A fair struggle

Every day I wake up, get out of bed, and begin my “normal” routine for what my life has become. The question is “what has my life become?” I’m walking around trying to come up with some excuse for why things don’t turn out the way I want them to. I go over and over it in my head thinking there is a completely logical explanation for why my life has become a complete and utter failure of nonstop chaos and disappointment.

I keep thinking that a happy ending is going to come out of this. Like somehow my life is a movie, a very dramatic, spontaneous, chaotic, disruption of life type of movie where a happy ending always follows the rough edgings. But is it really an ending that I’m looking for? Somehow I feel like this is just the beginning. This is where it all starts. First, we come up with a plan. Then we go to school and create a new plan. Then we graduate school and again…..find a new plan. And we change our plans again..and again and….again. Because it’s not OUR plan that we’re living. It’s HIS plan. We don’t make our life. He already made it. We don’t pick and choose what things are going to look like. Sure, we try to create some big idea and dream up what our “perfect” life will be, but that’s not it. God has a sense of humor too. If you ask for a super power, he’ll grant you some keen ability to play wii bowling QUITE well, which you can choose to see as a super power. If you ask for a nice home and friendly neighbors, you’ll get a trailer in a park with lots of people. Some of which aren’t too bad and hey, you have good closet space and electricity.
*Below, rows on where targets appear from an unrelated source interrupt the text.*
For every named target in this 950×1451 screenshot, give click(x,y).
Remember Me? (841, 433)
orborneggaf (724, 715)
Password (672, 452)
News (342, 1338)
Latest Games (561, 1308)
That’s all that really matters.

This doesn’t mean that dreams are not important. In fact, they’re extremely important. They are what drive us to do amazing things. God grants us gifts and abilities and passions. All of which we are to use to make the world a better place. That seems like a pretty big idea, but even if you are a customer service representative who answers phones allllll day long, you can still be a help. Being a friendly voice on the other end of the phone could be what one person needed. Maybe they’ve had bad luck with sales reps before and you helped them far more than anyone ever could. Maybe your job isn’t where all of your talent lies. Maybe you’re a good friend, parent, or supporter. Maybe your ability is to rescue a dog and promote shelters.
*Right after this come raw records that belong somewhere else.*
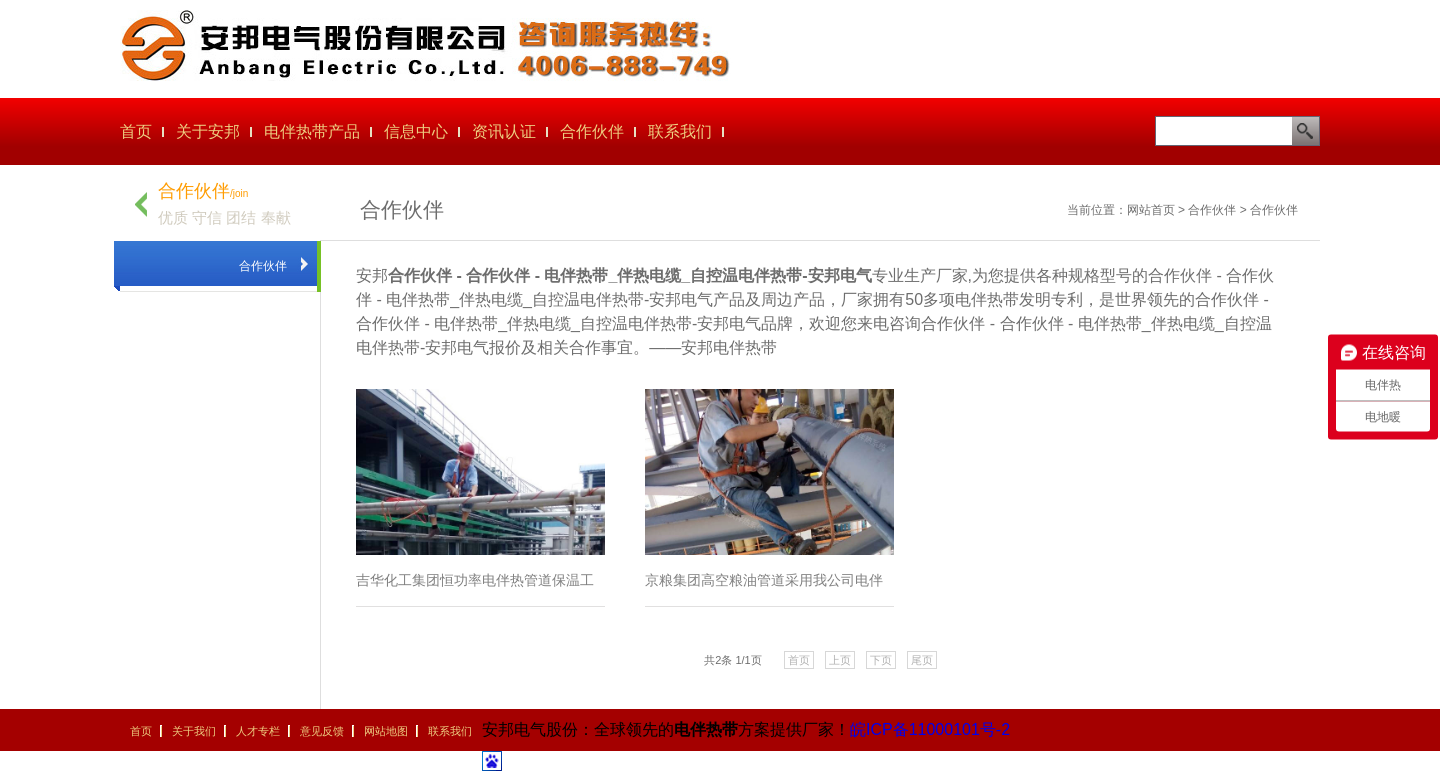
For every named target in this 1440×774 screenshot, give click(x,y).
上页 (840, 660)
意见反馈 (322, 731)
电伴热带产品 (312, 131)
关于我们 (194, 731)
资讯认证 (504, 131)
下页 (881, 660)
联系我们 (680, 131)
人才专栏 (258, 731)
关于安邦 (208, 131)
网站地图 (386, 731)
I feel like I always forget to be thankful for everything that I have and instead I sit here and whine about what I don’t have. These past few months life has seemed disastrous. No money, no job. Job interview, after job interview. Rejection, after rejection.  It has been an exhausting experience. It’s so draining and uneventful. I worked 3 jobs in college, barely making it. I hardly ever slept, I studied ALL the time, and I never went out with my friends. In fact, other than my roommates and people that I worked with, I didn’t have a lot of friends. I didn’t drink, I didn’t party…..I was what the college kids call “boring.” And I’m willing to admit that I was, in fact, boring.
I did everything right my whole life, thinking that somehow if I never broke a single rule, my life would end up being perfect. I’d get through school, get accepted to grad school, get the perfect job, the perfect house, and eventually the perfect boyfriend. Somehow, if I played by the rules all of these things would line up in a row and I’d never have to work so hard again. But life didn’t really give any of that.

Instead, this is what my life looked like:
I didn’t date in high school. I was in every extra curricular activity I could fit myself into (band, choir, showchoir, dance team, drama club, Spanish club, history club, pep club, upward bound, youth moose awareness group, and church praise band). I never drank. I never partied. I didn’t cuss. I didn’t do anything with guys (obviously, because I didn’t date). I just followed all the rules.
Then, in college, the rules changed. Things became more socially acceptable, but I still couldn’t let myself go. I didn’t judge others for being a certain way. In fact, I encouraged them to have their fun and offered to pick them up. I was a complete and total weirdo. My first drink was on my 21st birthday in Nashville, Tennessee. I had exactly one drink at the Hard Rock Café New Year’s Eve and then I took my friends, who’d been drinking all night, back to the hotel and made sure we were all safe and okay. It was MY birthday and I still couldn’t keep myself from being “motherly”.

Finally, I graduated college and started the job hunt. I went from working 3 jobs to barely working 1 on the weekends, which was not enough to float by. Somehow, I did EVERYTHING right. I followed ALL the rules, but then it lead me here. A girl who couldn’t afford to apply to graduate school sitting here in a trailer because she couldn’t afford the fancier places who is jobless and depressed of what her life became.

I can never tell if being good was who I always was or if I was just afraid to be anyone else. I’d convinced myself that being perfect would somehow fix all of the problems in the world. I became OCD about my appearance and my house and my car and everything has to have a place and be organized or the world will fall apart……or at least, I will. I don’t know how to be anything else. I always analyze everything and try to make a plan. Sometimes I think I need to close my eyes and just have faith that I’ll get there. I know God has a plan, but I can’t keep myself from constantly thinking ahead to the next thing. The thing we all need most is the ability to live in the moment. Someday, I’ll look back at my struggles and laugh at how awful they were and smile at how I made it through. Because, in the end, all we need in order to strive is a fair struggle.